Male-specific meiosis in mammalian spermatogenic germ cells is regulated by unique factors, including meiosis-specific recombination factors and testis-specific transcription factors which are distinct from somatic mitosis. After differentiating from spermatogonia, spermatocytes remain in a long prophase accompanied by morphologic alteration of nuclei and chromosomes before the first division. This prophase is divided into five stages: preleptotene, leptotene, zygotene, pachytene and diplotene. Following DNA condensation, chromatin fibers are formed during the leptotene and zygotene stages, followed by homologous chromosome pairing and recombination mediated by DNA repair-related factors, such as MSH5, DMC1, and MLH1, which are expressed specifically during meiosis (Edelmann et al. 1996; Pittman et al. 1998; de Vries et al. 1999; Edelmann et al. 1999). Chromosomes condense and pair together, forming the synaptonemal complex (SC) in zygotene cells and mature in pachytene cells. During this stage, X and Y chromosomes are inactivated (male sex chromosome inactivation) and form the XY body (Handel 2004).

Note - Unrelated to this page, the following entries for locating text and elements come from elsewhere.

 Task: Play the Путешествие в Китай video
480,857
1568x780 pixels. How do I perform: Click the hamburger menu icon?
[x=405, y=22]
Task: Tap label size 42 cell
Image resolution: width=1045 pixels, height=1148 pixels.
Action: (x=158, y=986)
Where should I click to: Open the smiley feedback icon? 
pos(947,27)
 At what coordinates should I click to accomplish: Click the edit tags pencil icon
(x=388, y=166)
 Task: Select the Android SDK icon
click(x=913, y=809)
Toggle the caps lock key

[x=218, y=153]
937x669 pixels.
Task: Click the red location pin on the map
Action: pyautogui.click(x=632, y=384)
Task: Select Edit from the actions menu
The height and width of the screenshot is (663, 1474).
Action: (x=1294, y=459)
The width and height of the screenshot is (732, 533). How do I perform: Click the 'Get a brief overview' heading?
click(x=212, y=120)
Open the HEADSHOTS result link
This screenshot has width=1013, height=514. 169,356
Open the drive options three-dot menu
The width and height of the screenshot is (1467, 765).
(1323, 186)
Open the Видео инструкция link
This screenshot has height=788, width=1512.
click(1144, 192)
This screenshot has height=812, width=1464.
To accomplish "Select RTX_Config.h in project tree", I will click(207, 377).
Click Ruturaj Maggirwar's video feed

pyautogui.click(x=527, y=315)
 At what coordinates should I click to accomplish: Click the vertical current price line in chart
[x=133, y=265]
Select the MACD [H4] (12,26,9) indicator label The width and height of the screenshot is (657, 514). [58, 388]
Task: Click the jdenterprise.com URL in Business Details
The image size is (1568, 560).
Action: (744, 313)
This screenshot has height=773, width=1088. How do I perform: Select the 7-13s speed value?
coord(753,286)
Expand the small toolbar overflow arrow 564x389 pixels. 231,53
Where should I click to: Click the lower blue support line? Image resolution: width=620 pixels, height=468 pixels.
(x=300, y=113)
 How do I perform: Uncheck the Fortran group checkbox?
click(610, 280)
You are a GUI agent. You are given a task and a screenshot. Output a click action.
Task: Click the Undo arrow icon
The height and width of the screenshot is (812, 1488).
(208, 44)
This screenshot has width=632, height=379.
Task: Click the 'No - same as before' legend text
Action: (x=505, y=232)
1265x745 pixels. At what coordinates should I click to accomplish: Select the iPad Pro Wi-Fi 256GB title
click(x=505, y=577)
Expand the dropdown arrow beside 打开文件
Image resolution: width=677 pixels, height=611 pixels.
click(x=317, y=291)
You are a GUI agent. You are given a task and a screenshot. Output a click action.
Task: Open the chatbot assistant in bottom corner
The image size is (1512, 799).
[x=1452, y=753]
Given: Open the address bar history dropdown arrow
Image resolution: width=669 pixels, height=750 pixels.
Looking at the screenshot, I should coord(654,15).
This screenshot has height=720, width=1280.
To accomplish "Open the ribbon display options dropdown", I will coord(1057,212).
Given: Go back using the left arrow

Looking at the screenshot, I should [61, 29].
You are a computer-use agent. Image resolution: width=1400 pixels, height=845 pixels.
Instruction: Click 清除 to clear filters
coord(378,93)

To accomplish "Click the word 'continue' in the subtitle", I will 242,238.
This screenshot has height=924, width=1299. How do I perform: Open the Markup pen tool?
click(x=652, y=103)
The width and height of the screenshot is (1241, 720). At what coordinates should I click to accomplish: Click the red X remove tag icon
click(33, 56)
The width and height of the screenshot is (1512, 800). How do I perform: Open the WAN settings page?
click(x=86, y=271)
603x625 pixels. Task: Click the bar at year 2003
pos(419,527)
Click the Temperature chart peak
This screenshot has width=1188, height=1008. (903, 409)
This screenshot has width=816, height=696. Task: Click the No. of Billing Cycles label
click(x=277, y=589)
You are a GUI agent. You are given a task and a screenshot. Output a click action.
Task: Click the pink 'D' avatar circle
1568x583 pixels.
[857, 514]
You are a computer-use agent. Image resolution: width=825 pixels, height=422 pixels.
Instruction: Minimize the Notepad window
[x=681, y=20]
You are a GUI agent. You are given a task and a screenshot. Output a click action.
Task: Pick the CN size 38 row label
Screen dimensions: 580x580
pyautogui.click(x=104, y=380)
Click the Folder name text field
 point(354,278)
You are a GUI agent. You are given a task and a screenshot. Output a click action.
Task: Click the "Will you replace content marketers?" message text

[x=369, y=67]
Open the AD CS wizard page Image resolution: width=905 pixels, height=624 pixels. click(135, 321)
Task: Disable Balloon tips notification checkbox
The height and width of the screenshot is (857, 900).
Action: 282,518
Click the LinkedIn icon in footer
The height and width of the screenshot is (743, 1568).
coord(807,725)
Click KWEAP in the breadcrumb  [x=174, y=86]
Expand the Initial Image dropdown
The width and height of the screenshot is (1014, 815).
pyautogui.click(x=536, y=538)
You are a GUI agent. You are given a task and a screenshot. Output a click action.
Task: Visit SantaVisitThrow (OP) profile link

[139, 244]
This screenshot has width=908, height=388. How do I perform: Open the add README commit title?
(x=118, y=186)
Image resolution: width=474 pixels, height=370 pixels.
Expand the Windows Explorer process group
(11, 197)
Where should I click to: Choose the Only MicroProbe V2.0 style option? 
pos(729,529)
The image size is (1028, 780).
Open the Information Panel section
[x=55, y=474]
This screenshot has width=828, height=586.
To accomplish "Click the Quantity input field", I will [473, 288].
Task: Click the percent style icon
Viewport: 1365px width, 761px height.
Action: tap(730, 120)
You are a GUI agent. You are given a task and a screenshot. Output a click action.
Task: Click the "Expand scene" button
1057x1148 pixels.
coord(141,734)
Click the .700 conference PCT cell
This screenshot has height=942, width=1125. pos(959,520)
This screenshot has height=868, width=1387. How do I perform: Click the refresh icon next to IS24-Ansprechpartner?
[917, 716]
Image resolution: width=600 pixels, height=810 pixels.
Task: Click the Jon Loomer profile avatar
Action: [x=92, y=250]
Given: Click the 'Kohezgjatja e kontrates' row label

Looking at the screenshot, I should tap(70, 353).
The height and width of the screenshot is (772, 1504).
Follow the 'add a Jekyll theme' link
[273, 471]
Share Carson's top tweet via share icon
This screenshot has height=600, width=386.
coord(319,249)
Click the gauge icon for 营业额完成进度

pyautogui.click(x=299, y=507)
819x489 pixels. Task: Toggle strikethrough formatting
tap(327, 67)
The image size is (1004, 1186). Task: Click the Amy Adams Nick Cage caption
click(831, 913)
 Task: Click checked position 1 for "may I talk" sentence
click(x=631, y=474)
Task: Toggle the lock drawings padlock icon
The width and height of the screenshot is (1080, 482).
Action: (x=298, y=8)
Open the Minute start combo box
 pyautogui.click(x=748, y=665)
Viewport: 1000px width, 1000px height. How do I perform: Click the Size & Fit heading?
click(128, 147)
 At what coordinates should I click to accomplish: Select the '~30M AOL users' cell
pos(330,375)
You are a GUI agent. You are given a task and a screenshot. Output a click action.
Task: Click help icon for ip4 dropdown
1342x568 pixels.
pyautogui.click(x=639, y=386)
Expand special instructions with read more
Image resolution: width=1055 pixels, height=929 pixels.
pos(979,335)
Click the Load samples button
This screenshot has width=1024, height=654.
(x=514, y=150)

Spermatogenesis is also regulated through male-specific chromatin reorganization via histone modifiers and chromatin remodeling factors. Accompanying the replacement of testis-specific histone variants and protamines from somatic histones, dynamic regulation of chromatin status and meiosis-specific histone modification has been reported (Kimmins & Sassone-Corsi 2005). For example, methylation of the N-terminal tail of histone H3 is now considered a marker for active transcription (H3K4) or heterochromatinization (H3K9) (Hayashi et al. 2005; Ruthenburg et al. 2007; Tachibana et al. 2007). However, the links between the regulation of chromatin structure and the functions of meiosis-regulating factors at each stage during spermatogenesis are largely unknown.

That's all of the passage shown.